Mais la Grèce a finalement menacé de bloquer l’approbation du document, car le texte, obtenu par Euractiv, « salue » l’accord-cadre international sur le transport maritime à zéro émission nette conclu en avril et qu’Athènes a refusé de signer.
Trois diplomates ont confirmé ce blocage, l’un d’entre eux estimant qu’Athènes prenait l’accord « en otage ».
En Grèce, où le secteur maritime exerce une influence majeure, l’opposition à cet accord est devenue une priorité au plus haut niveau, le dossier étant arrivé entre les mains du Premier ministre Kyriákos Mitsotákis.
L’accord-cadre sur le zéro net a été approuvé en avril dernier, mais n’a pas été adopté par les membres de l’Organisation maritime internationale (OMI) à la suite d’une intervention des États-Unis.
La ligne faisant référence à l’accord dans le document de position de la COP30 de l’UE était « non pertinente », a déclaré une source à Athènes à Euractiv.
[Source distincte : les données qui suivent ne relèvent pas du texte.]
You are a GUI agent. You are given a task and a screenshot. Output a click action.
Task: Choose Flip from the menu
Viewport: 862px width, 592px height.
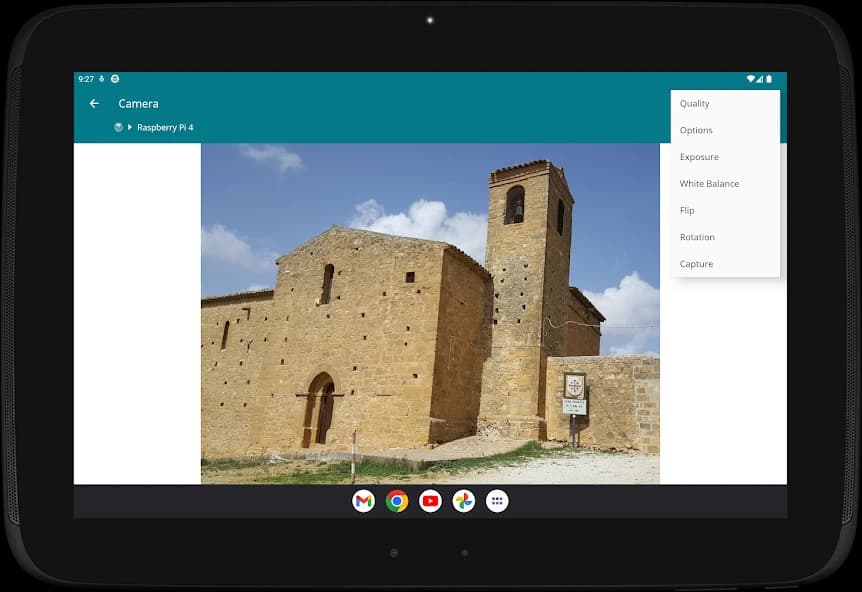(x=687, y=211)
L’accord-cadre sur le zéro-net a été gelé la semaine dernière, et le texte devrait donc être « réexaminé ».
Un compromis sur le texte n’avait pas encore été trouvé — toute proposition visant à le modifier devrait être approuvée par Athènes, a déclaré un haut diplomate européen.
Sous la pression des Américains, les membres de l’OMI n’ont pas approuvé un accord préconisant un cadre ambitieux favorisant les carburants dérivés de l’hydrogène vert (tels que l’ammoniac vert et le méthanol) plutôt que le GNL.
L’UE a voté contre le report de l’accord, opposant Bruxelles à Washington. La Grèce et Chypre se sont toutefois abstenues lors du vote.